Gene expression analysis using RT-PCR

Pancreas tissue was isolated from fetal pigs at day 60 d.p.c. and immediately placed into RNALater Solution (Ambion). Approximately 30 mg of tissue was lysed using Qiagen buffer RLT with Betamercaptoethanol (BME) and polytron benchtop tissue homogenizer. RNA was isolated using a combination of Phase-lock gel tubes and the RNeasy miniprep kit (Qiagen). Synthesis of cDNA was performed using oligo (dT) primers and standard reverse transcription reaction using SuperScript® IV (Invitrogen). 30 cycles of PCR was used to amplify target transcripts along with “No-RT” controls, then run on 2% agarose gel alongside GAPDH-amplified cDNA controls using electrophoresis. A gDNA template was used as a control to verify exon spanning amplified transcripts. Amplicon size was confirmed for each target gene. Primer sequences are listed in Supplementary Table 3.
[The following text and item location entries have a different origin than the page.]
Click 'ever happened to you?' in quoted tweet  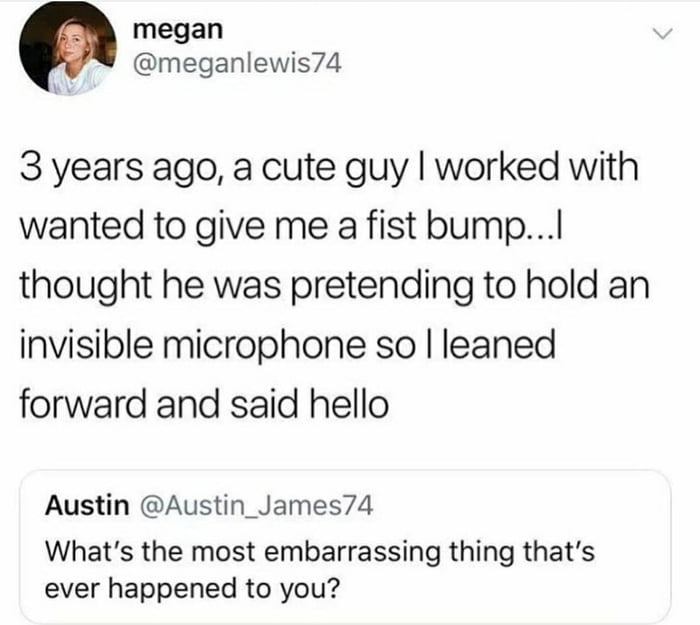click(x=192, y=588)
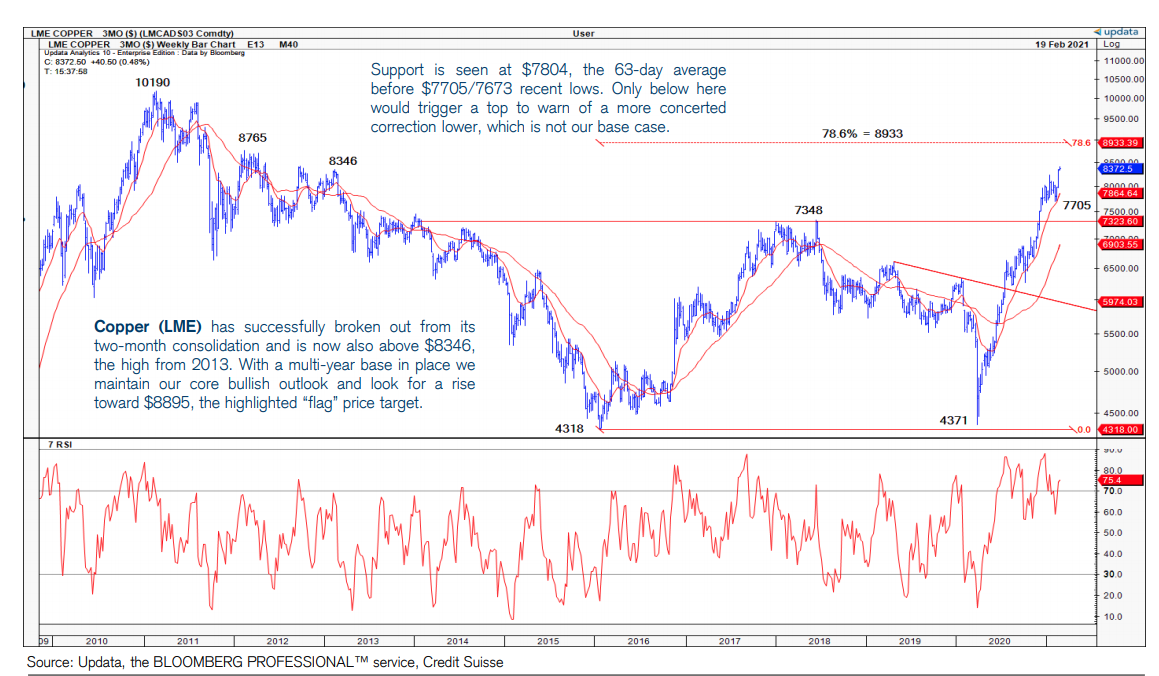The width and height of the screenshot is (1159, 676).
Task: Click the red 8933.39 Fibonacci level tag
Action: pos(1119,143)
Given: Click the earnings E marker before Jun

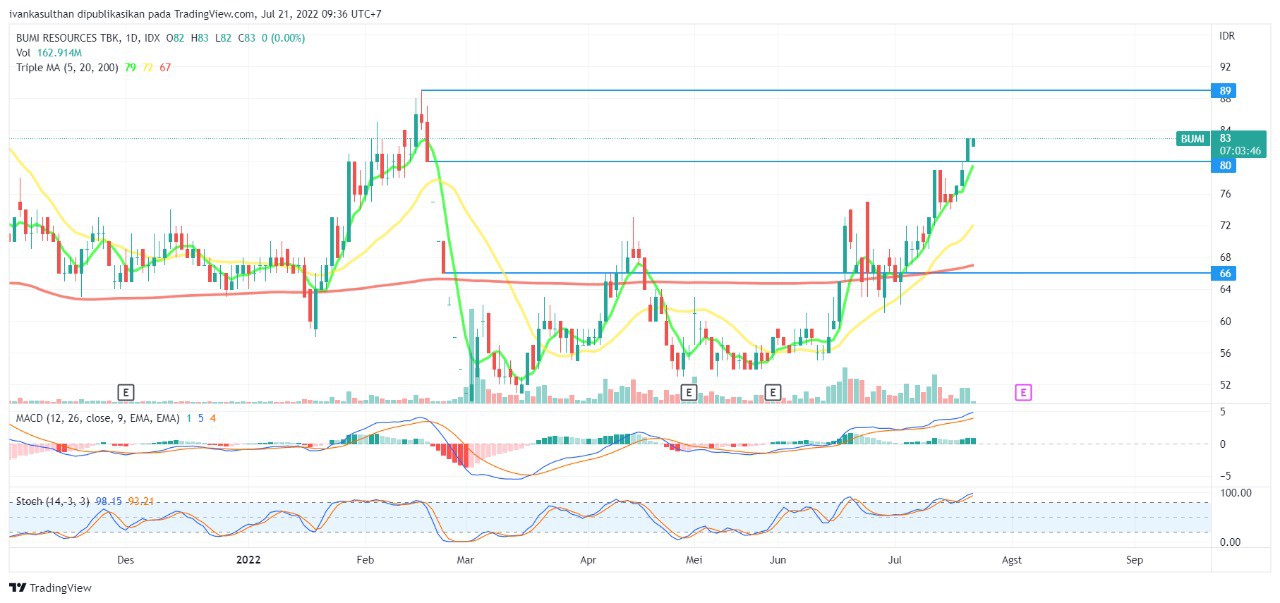Looking at the screenshot, I should (772, 392).
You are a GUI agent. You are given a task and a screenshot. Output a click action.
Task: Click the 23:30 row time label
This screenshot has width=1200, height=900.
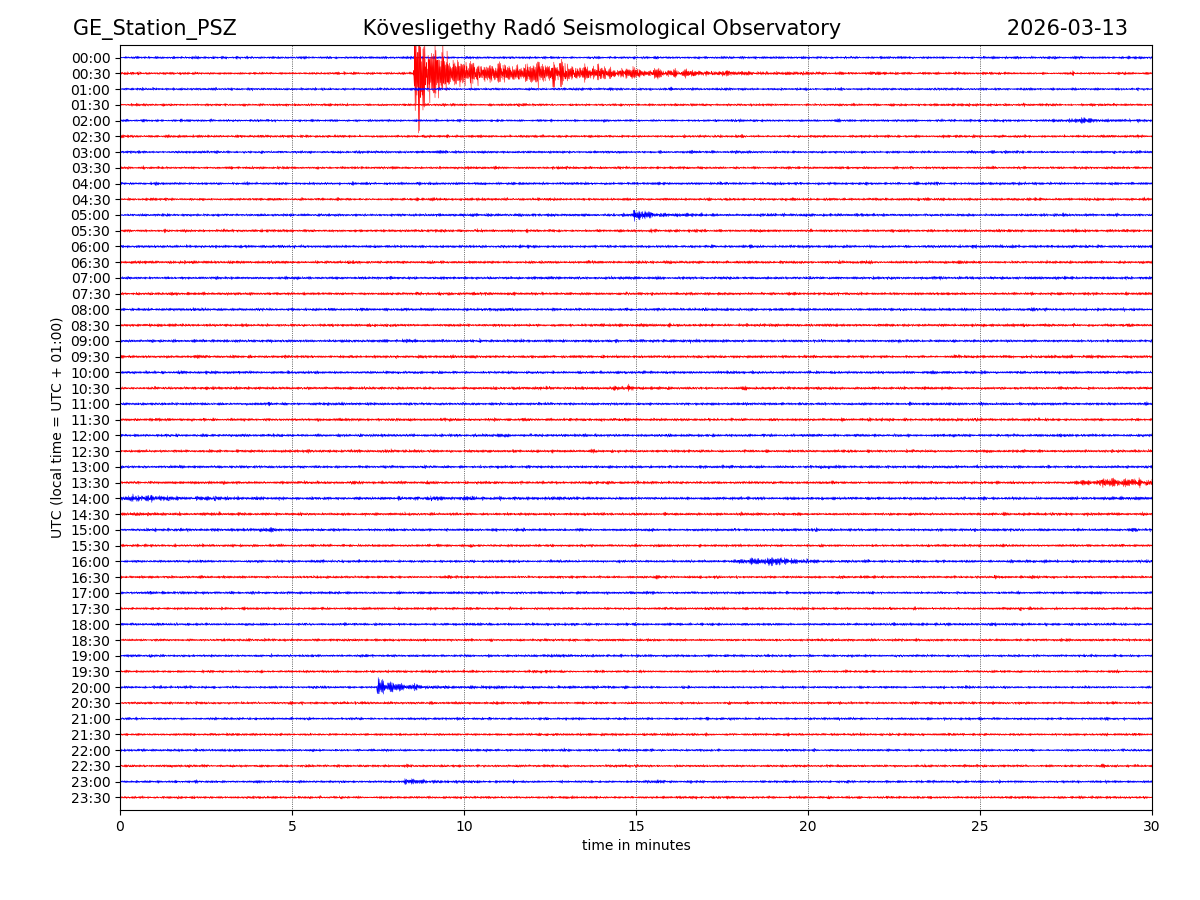coord(91,798)

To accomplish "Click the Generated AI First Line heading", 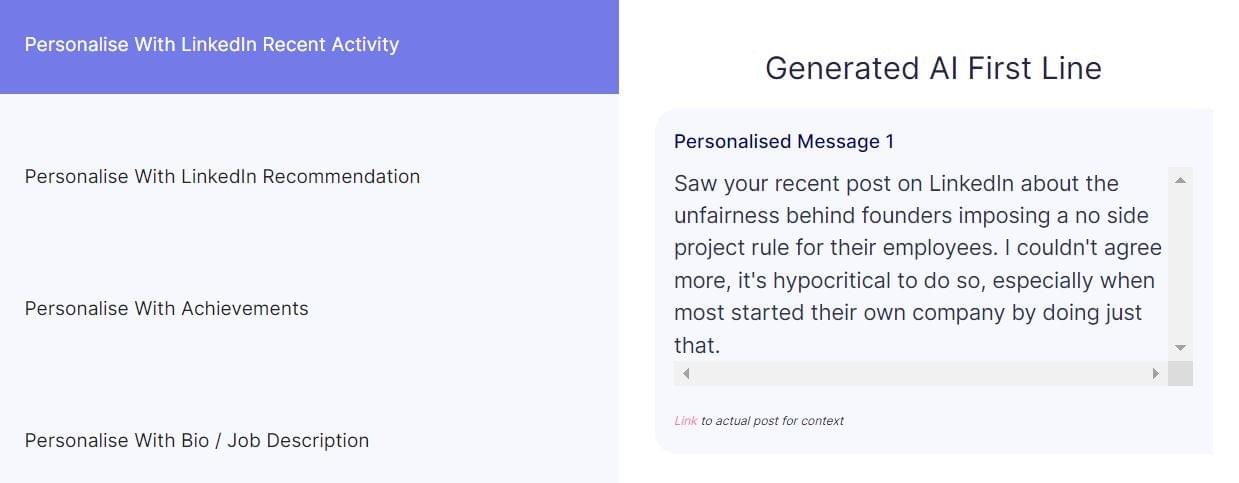I will 933,68.
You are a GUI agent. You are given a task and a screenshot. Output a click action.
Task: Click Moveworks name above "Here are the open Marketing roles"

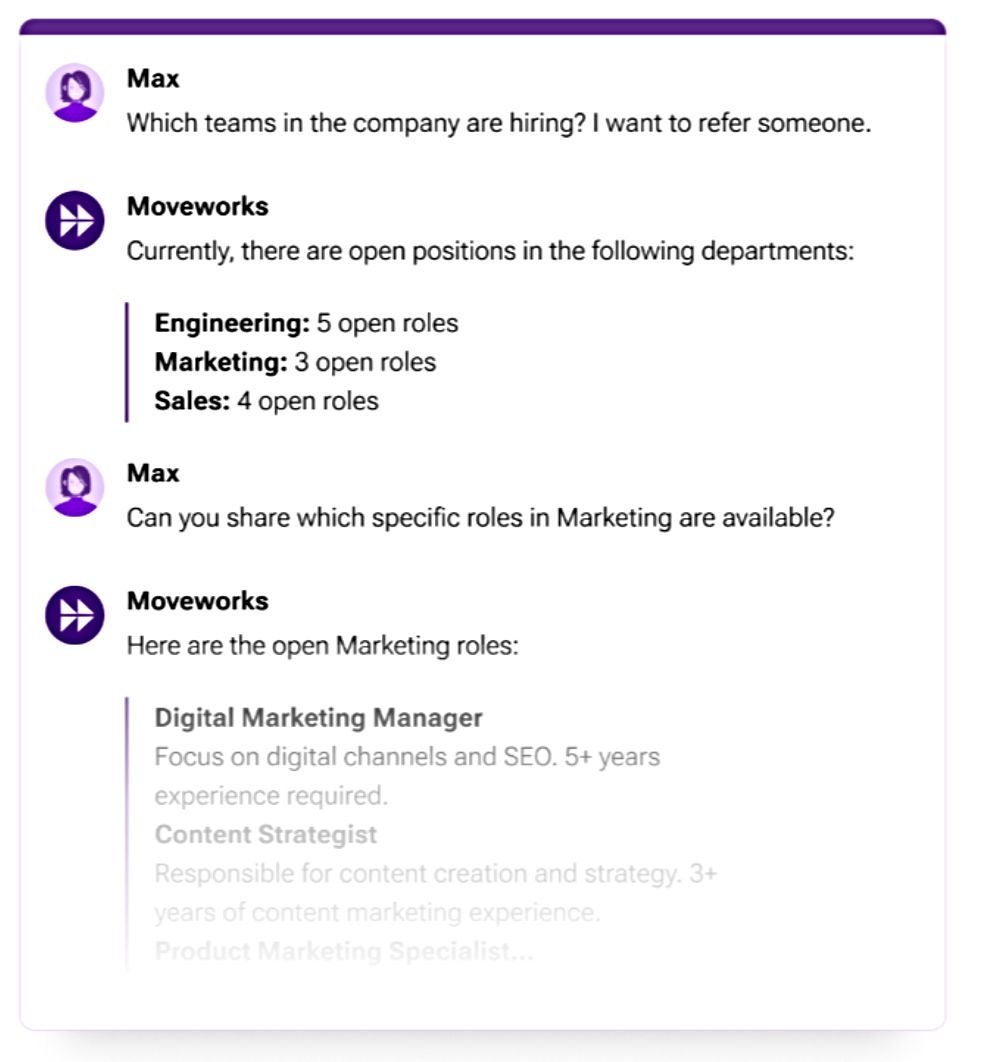[x=197, y=601]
Representative samples from the pancreas at euthanasia were formalin fixed. Fixed pancreata were paraffin-embedded by American Histolabs Inc., Gaithersburg, MD. Immunostaining was performed on 5 µm sections affixed to charged slides and subjected to heat-induced antigen retrieval at 95 °C for 20 minutes in Citrate Buffer at pH 6.0, cooled at room temperature for 30 minutes and rinsed in Phosphate-buffered saline containing 0.01% Triton X-100 (PBST), blocked using 5% Donkey Serum (Jackson Immunoresearch), and incubated overnight at 4 °C in primary antibodies: INS diluted 1:150 (Dako, A0564); GCG 1:200 (abcam, ab10988); SST diluted 1:300 (Dako, A0566) and AMY diluted 1:300 (Cell Signaling Technology, 3796). On the next day, sections were washed in PBST 3 × 10 minutes and incubated with fluorescence labelled secondary antibody diluted in PBST: Alexa Fluor Donkey 488 (1:1500), and/or Alexa Fluor 568 (1:1500) against primary antibody host species for 30 minutes in the dark at room temperature. The slides were mounted with Prolong-Gold Antifade Mount with DAPI (Life Technologies), staining the nuclei. Negative control slides were included in each experiment by excluding the respective primary antibodies. Imaging was performed using an upright fluorescent microscope with an automated stage (Nikon Eclipse Ni-U).